Со страхом и надеждой смотрю вниз. Скорее бы подошел Манзур, скорее бы все кончилось.
— Вот где ты!
Не сразу я понял, откуда прозвучал голос брата. Неужели он увидел меня со двора? Торопливо отползаю от края и тут вдруг оказываюсь в руках Манзура. Он берет меня за ворот чапана и поднимает, словно цыпленка, в воздух.
— А еще называется жених! Пропади ты пропадом, несчастный!
Он тащит меня к лазу, толкает в него и вместе со мной спускается сначала на чердак, а потом на лестницу.
Не знаю, как я выглядел, появившись в нашем дворе, должно быть, не очень достойно для такого случая. Однако никто уже не обращал внимания на мой вид, главное, нашелся жених, и все радостно зашумели:
— Жених идет… Жених идет…
Я не шел, меня вел брат, вел и бесцеремонно подталкивал.
— Снимай невесту!
Хорошо сказать — снимай невесту, а как я сниму ее, когда она на лошади, а лошадь выше меня. Рост, однако, не оказался препятствием. Под ноги мне подсунули чурбан, и я сровнялся плечами с седлом. Осталось взять Мастон на руки.
Был ли еще такой день в моей жизни, не знаю. Говорят, тысяча дней не такие, как один, и один день не такой, как тысяча. Этот был не такой, как тысяча. Меня испытывали с рассвета до заката, и все испытания были непосильными для мальчишки. Теперь новое.
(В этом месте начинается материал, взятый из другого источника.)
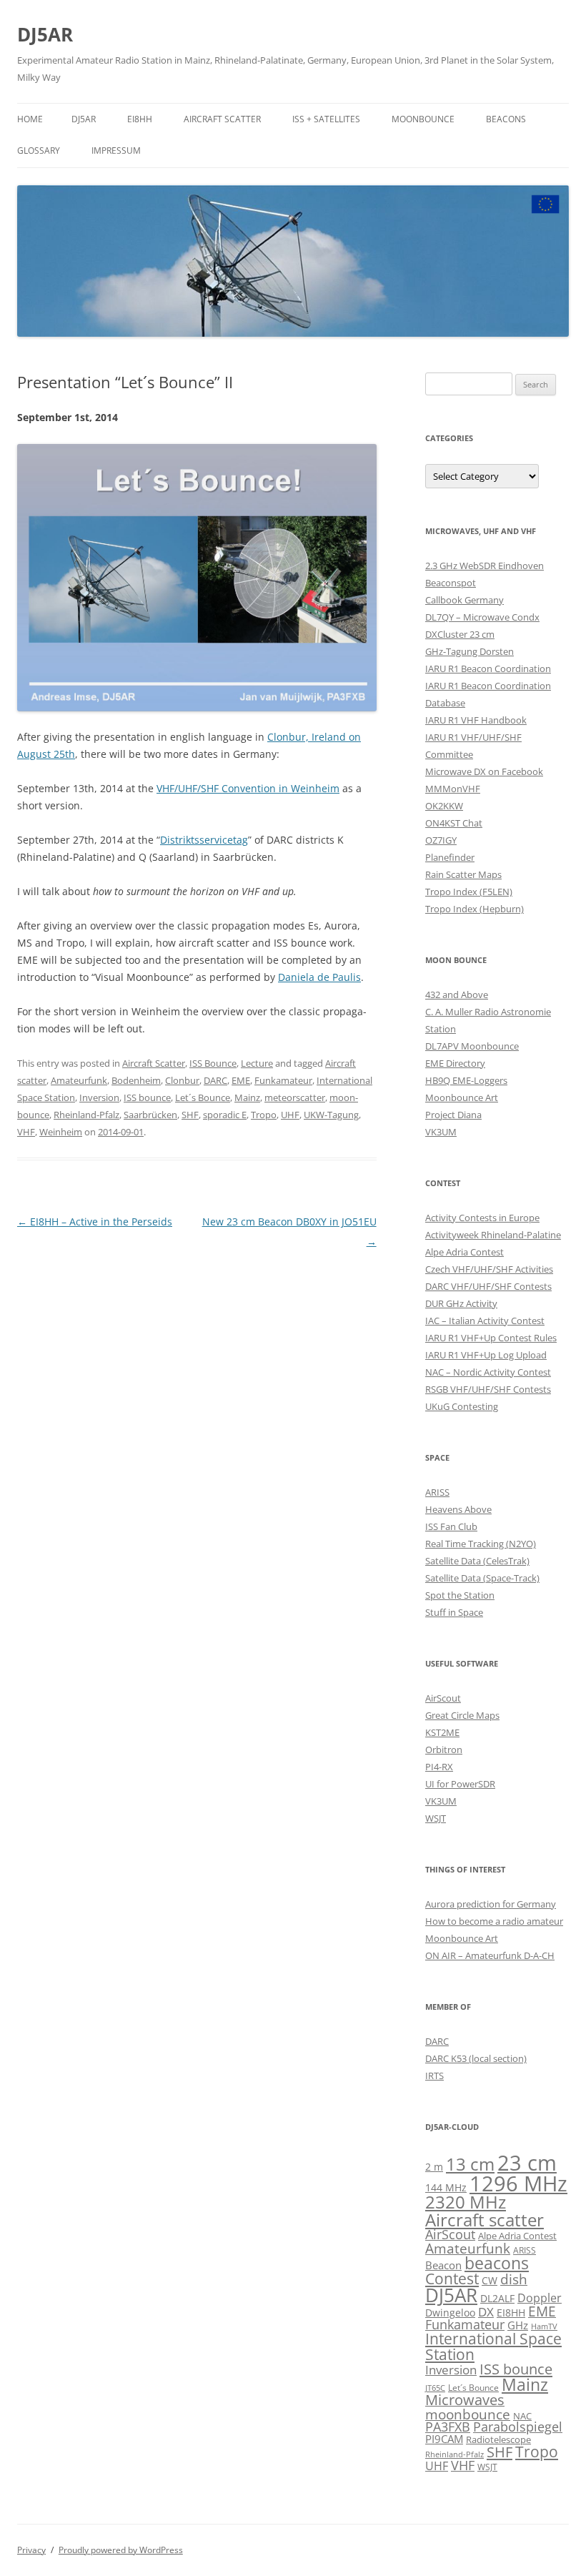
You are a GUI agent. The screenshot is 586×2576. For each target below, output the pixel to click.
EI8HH (139, 119)
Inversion (99, 1097)
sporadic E (225, 1114)
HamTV (544, 2326)
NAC (522, 2415)
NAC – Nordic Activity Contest (488, 1372)
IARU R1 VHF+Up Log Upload (486, 1354)
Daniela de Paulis (319, 977)
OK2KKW (444, 805)
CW (489, 2280)
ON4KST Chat (453, 822)
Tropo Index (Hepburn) (474, 908)
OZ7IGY (441, 840)
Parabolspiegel (517, 2426)
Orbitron (443, 1749)
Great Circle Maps (462, 1715)
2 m (434, 2166)
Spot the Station (460, 1595)
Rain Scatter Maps (463, 874)
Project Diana (453, 1114)
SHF (190, 1114)
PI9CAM (444, 2439)
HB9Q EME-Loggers (466, 1080)
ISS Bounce (213, 1063)
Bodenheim (136, 1080)
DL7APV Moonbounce (472, 1046)
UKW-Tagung (331, 1114)
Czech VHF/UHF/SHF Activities (489, 1269)
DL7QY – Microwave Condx (482, 617)
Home (30, 119)
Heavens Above (458, 1509)
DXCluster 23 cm (460, 634)
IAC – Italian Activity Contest (485, 1320)
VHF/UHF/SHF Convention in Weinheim (248, 788)
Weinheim (60, 1131)
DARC (215, 1080)
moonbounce (467, 2414)
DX (486, 2312)
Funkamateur (283, 1080)
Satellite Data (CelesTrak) (477, 1560)
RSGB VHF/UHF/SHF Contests (488, 1389)
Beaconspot (450, 582)
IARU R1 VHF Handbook (476, 720)
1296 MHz (518, 2183)
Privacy (31, 2550)
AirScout (443, 1698)
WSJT (435, 1818)
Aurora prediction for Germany (490, 1904)
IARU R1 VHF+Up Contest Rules (491, 1337)
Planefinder (450, 857)
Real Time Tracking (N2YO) (480, 1543)
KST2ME (442, 1732)
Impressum (116, 150)
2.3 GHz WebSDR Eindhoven (484, 565)
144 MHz (446, 2187)
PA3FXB (447, 2426)
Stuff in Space (454, 1612)
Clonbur (182, 1080)
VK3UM (441, 1131)
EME (241, 1080)
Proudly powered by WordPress (121, 2550)
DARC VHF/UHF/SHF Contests (488, 1286)
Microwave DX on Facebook (484, 771)
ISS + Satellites (326, 119)
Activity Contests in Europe (482, 1217)
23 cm (527, 2162)
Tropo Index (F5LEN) (468, 891)
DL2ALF (497, 2298)
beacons (497, 2262)
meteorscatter (294, 1097)
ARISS (437, 1492)
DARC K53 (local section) (476, 2058)
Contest (452, 2279)
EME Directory (455, 1063)
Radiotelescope (498, 2439)
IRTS (434, 2075)
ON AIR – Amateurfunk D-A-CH (490, 1955)
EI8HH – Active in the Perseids (94, 1221)
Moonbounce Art (461, 1097)
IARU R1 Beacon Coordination (488, 668)
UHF (290, 1114)
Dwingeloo (450, 2312)
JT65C (435, 2388)
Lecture (257, 1063)
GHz (517, 2325)
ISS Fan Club (451, 1526)
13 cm (470, 2164)
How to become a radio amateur (494, 1921)
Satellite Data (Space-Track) (482, 1577)
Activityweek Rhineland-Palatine (493, 1234)
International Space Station (493, 2346)
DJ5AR (45, 34)
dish (513, 2279)
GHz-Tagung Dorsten (469, 651)
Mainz (247, 1097)
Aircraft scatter (484, 2219)
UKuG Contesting (461, 1406)
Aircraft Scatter (222, 119)
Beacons (506, 119)
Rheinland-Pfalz (86, 1114)
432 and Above (456, 994)
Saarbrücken (150, 1114)
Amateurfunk (79, 1080)
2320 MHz (465, 2202)
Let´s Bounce (202, 1097)
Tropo (264, 1114)
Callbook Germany (464, 599)
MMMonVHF (452, 788)
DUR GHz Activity (461, 1303)
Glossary (38, 150)
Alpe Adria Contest (464, 1251)
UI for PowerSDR (460, 1783)
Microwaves (465, 2399)
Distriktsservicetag (204, 840)
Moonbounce (423, 119)
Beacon (443, 2265)
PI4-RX (439, 1766)
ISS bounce (147, 1097)
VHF (26, 1131)
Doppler (539, 2298)
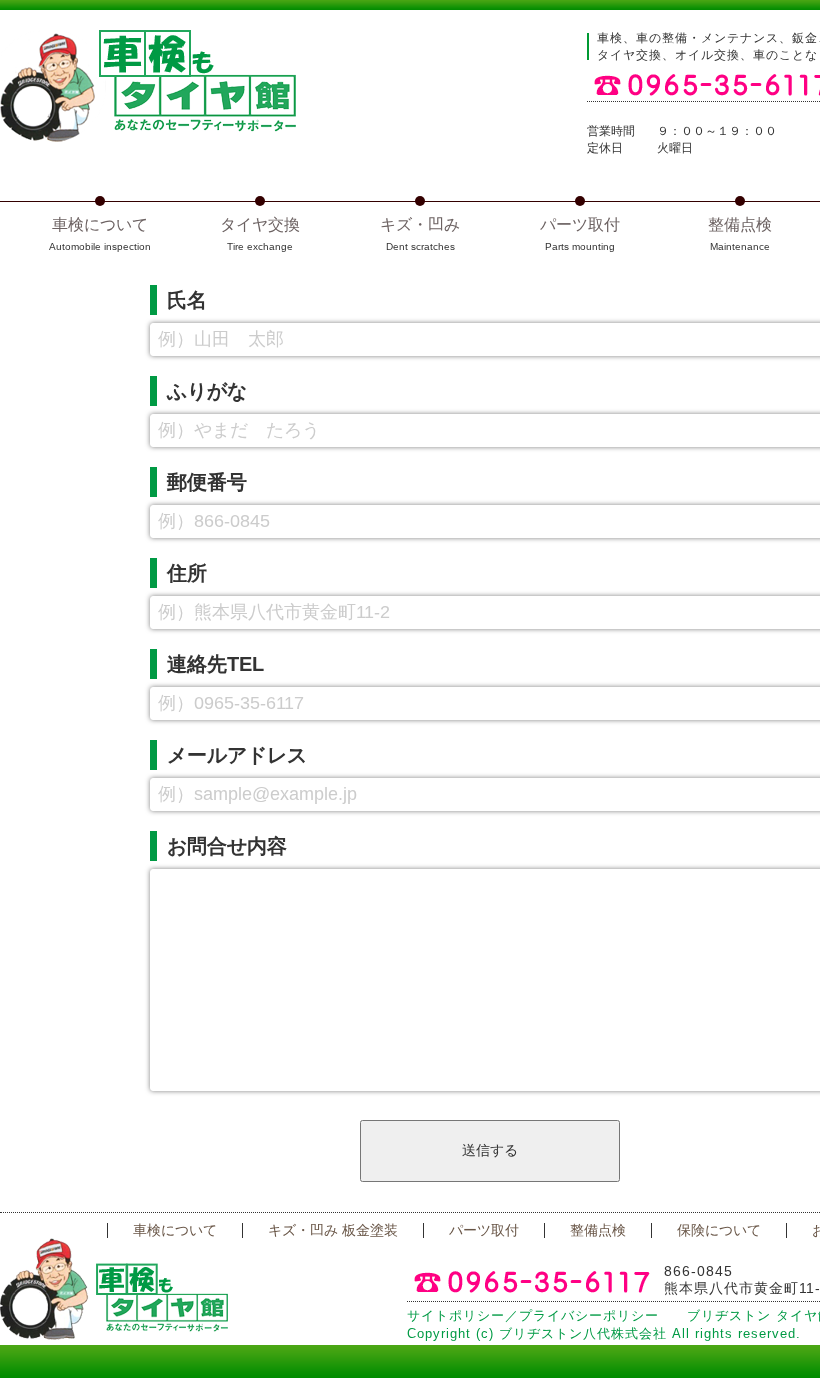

Люди смотрели на меня и на Мастон, ждали самого важного во всей свадебной церемонии — снятия с седла невесты. Они вроде бы шептали: «Снимет ли? Не уронет ли?» Наверное, и Мастон шептала: «Ой, уронит! Ой, не донесет!» И я думал:
«Уроню!»
Делать, однако, нечего. Манзур подтолкнул:
— Ну!
Я протянул руки к невесте, и тут произошло непредвиденное. Брат Мастон, сидевший за седлом, отстранил их.
— Прежде награду!
У меня не было ничего, да и никто не предупредил о плате за невесту. Смущенный, я опустил руки. Однако другие знали, что награду потребуют, и тетушка Тансик, стоявшая рядом, подала брату Мастон приготовленный заранее платок. Не больно дорогой, ситцевый, с красными цветами, но по тому времени все же ценность. Подала и сказала при этом:
— Не обессудьте. Сестрица ваша, Мастон, стоит чапана, ну да судьба наша такая, считайте платок бархатным чапаном.
Эгамберды не посчитал ситцевый платок бархатным чапаном, и лицо его не расплылось в счастливой улыбке, но принял его, свернул бережно и сунул себе за пазуху.
Теперь я получил право спять невесту. Ухватив Мастон за талию, стал тянуть ее с лошади. Тянул, тянул, а с места сдвинуть не смог. Брат Эгамберды посмеивался, ожидая, чем это кончится. Кончилось тем, что мне на помощь пришли тетя Тансик и Манзур. Они сняли Мастон с лошади и передали в мои руки. Легкой оказалась Мастон, сущий ягненок, отощавший за осень.